Bundan kırk yıl önce “Vergilius’un Ölümü’nü benim için neredeyse bir tür kader kılan düşünceler, işte bunlardı.”
Ahmet Cemal bundan kırk yıl önce, bu düzeydeki bir dil anıtını çevirmeye yetecek denli birikime, Almanca ile Türkçeyi bir kültür dili olarak kullanma ustalığına ve bilgisine sahip olmadığını düşünmesine karşın, bu çalışmayı ertelemedi. Bu konuda şöyle der: “….öyle bir çalışma içinde olduğumu bu kadar uzun süre içinde en yakınlarıma bile açmadım. Çünkü “Vergilius’un Ölümü” benim hayatımın neredeyse en özel, en mahrem alanıydı; yalnızca ve yalnızca bana aitti.
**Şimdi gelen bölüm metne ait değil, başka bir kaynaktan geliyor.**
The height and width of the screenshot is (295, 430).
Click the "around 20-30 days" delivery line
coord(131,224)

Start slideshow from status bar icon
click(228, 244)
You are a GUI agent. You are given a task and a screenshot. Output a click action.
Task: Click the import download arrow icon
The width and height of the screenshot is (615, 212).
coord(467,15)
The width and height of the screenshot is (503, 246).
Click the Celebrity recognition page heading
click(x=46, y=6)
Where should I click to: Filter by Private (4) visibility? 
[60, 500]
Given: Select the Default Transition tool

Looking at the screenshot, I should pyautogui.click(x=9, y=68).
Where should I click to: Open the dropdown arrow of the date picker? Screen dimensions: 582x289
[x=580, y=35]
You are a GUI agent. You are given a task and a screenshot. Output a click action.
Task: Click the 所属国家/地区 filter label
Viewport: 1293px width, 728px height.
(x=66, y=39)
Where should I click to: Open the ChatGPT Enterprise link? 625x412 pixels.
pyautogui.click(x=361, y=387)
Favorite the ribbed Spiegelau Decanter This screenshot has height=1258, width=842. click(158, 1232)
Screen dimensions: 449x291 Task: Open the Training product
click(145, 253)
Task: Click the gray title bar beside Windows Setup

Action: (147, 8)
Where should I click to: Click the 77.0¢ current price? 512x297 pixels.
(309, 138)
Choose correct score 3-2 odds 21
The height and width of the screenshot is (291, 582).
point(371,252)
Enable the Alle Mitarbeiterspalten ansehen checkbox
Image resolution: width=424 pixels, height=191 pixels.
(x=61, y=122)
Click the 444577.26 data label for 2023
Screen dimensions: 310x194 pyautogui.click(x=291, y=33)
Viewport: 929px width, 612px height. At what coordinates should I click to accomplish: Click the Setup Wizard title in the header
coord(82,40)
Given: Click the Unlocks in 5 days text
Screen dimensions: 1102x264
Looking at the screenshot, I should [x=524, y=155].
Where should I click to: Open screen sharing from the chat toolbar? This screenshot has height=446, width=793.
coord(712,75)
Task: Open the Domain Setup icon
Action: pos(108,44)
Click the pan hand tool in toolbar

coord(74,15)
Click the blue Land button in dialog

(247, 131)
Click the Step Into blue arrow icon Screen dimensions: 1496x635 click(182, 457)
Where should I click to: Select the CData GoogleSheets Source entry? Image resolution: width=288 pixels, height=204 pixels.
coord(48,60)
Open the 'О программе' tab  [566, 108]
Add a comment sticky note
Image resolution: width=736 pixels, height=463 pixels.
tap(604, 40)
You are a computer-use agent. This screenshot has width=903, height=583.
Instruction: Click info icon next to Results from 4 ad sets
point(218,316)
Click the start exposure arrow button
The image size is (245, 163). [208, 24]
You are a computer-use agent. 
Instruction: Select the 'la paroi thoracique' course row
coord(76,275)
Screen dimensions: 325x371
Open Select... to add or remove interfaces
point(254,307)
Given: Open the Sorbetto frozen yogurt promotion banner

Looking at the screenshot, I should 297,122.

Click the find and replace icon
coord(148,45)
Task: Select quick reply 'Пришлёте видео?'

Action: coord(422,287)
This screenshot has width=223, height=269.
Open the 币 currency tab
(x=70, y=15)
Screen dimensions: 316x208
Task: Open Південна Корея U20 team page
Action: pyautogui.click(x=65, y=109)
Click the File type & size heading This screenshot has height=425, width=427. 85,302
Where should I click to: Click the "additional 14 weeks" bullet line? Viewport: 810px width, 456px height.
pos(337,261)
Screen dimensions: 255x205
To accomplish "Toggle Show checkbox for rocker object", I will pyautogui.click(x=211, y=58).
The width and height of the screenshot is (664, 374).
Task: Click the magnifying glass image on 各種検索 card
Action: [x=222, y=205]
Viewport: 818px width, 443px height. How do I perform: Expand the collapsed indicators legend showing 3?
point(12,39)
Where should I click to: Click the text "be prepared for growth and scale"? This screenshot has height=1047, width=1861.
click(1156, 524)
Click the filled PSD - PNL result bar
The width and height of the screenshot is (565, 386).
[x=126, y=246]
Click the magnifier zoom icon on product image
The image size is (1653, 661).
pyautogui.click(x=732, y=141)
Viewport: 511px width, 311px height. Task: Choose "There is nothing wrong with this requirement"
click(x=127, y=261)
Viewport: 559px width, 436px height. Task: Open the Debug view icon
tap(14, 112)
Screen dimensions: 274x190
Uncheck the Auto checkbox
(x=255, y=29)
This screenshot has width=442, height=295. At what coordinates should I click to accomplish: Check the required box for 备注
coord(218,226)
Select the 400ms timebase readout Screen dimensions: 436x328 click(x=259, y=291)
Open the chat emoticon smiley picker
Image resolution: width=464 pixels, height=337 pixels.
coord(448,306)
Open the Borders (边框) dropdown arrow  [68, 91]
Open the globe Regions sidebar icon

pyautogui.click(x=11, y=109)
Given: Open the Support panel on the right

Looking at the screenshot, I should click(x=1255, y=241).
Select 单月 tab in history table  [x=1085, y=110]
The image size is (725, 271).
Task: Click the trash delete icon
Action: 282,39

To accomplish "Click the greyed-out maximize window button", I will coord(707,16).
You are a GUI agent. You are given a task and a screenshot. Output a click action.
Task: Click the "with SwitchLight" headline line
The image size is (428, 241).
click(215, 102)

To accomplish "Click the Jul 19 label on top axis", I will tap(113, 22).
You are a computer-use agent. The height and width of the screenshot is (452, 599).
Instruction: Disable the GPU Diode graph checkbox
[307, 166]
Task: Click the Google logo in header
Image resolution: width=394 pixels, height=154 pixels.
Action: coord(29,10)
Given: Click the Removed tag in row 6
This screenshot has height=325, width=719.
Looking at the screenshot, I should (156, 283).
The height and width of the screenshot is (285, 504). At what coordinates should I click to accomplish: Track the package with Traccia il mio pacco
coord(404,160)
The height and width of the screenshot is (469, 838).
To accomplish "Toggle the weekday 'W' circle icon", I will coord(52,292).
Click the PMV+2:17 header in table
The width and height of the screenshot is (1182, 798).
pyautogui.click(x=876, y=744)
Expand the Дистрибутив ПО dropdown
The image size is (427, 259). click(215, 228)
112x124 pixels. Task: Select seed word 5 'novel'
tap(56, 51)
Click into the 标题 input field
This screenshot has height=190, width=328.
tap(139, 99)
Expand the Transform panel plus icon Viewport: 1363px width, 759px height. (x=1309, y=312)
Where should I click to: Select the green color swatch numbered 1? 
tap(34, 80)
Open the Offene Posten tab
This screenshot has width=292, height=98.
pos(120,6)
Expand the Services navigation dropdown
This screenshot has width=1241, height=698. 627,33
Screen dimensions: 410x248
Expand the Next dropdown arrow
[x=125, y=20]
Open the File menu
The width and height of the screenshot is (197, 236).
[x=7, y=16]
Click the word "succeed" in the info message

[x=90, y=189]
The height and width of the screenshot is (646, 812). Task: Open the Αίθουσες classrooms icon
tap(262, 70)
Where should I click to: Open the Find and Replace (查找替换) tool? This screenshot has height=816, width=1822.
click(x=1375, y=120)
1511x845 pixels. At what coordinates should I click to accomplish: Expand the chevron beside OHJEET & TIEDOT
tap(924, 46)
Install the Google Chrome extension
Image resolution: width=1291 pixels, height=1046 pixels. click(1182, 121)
Onu yalnızca kendim için çevirdim. (….) Bu çeviri çalışmamın bitmesini hiç istemedim (…) Eserleriyle halâ Roma antik çağının en büyük şairi sayılan Publius Vergilius Maro’nun (M.Ö. 70-19) bu romanda Hermann Broch’un kalemiyle dile getirilen, sanatla, sanatçılıkla, sanat eseriyle bir ömür boyu sürmüş hesaplaşması, ve savaşımı, bir direniş modeli olarak benim hayatıma da geçti, daha doğrusu hayatımın örgüsüne yerleşti.(…….) Ayrıca, insanların büyük çoğunluğunun ölümden anlamsızca korktukları bir dünyada, ölüm olgusuyla derinliğine ve düşünce düzleminde hesaplaşmaksızın hayatın da yeterince değerlendirilemeyeceğine hep son derece önemsediğim bilgiyi de bu romana borçluyum.”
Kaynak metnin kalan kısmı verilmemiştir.